LONDON -- It's a sport that, by its nature, tests the very limits of human endurance and frequently finds them. That's what appears to have happened to probably the greatest freediver the sport has ever known, Natalia Molchanova, who disappeared off the Spanish island Formentera near Ibiza on Sunday, CBS News correspondent Mark Phillips reports.

In September 2009, Natalia Molchanova held her breath and dove underwater for a record-breaking 3 minutes and 50 seconds.

"Today, my dive was 101 metres, constant weight," she said, after completing the feat.

That dive was under carefully controlled circumstances. On a single breath, Molchanova followed a wire down an astounding 331 feet, swimming with a fin.

That's twice the height of the statue of liberty.

Molchanova, like the other practitioners of the sport of freediving, found a way of shutting down her body to hold her breath for very long periods of time. She once held her breath for 9 minutes and 2 seconds, another record.

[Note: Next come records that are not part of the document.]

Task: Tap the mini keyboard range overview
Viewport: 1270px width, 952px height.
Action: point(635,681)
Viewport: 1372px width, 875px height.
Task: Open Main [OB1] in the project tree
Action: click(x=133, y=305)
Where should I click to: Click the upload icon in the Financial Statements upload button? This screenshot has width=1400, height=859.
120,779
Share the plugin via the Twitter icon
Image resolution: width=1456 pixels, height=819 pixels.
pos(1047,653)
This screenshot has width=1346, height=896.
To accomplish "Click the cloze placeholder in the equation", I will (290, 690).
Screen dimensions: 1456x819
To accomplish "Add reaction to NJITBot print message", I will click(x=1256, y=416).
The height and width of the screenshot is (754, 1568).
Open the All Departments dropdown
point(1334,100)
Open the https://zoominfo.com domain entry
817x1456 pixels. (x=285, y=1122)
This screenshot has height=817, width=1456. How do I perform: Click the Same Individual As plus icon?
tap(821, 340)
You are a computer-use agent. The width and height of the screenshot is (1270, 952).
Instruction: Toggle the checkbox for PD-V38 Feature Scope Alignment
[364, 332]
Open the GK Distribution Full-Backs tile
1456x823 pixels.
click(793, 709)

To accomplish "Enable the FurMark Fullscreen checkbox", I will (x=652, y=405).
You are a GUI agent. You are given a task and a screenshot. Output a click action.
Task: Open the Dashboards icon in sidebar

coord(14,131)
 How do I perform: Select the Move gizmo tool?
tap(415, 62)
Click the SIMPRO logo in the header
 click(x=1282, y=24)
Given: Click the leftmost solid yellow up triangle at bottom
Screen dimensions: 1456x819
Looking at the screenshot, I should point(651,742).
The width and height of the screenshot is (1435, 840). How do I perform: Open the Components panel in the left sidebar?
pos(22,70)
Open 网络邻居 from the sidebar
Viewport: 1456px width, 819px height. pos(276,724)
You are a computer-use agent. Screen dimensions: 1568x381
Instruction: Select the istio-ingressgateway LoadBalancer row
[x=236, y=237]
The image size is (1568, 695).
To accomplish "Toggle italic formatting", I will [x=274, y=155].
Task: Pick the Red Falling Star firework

But Molchanova's last dive was not under controlled circumstances. She went underwater off the Spanish party island of Formentera, where swimmers and boats go to play, for a dive that was meant to be a relatively shallow, recreational one.

"She has had numerous accidents before this fatal accident, but she just kept pushing deeper and deeper," said James Nestor, an author who has written about deep freediving.

Molchanova would have used the usual technique, slowing down breathing and heart rate, but on her last dive, there were things she couldn't control.

"My understanding was that the conditions were really rough," Nestor said. "There were currents. There was a lot of boat traffic.

Searchers haven't recovered a body, and the current theory is that Molchanova, who was wearing a weight, is lying on the seabed, too deep for normal scuba divers to reach. Her family has hired a remote controlled submarine to continue to look for her remains.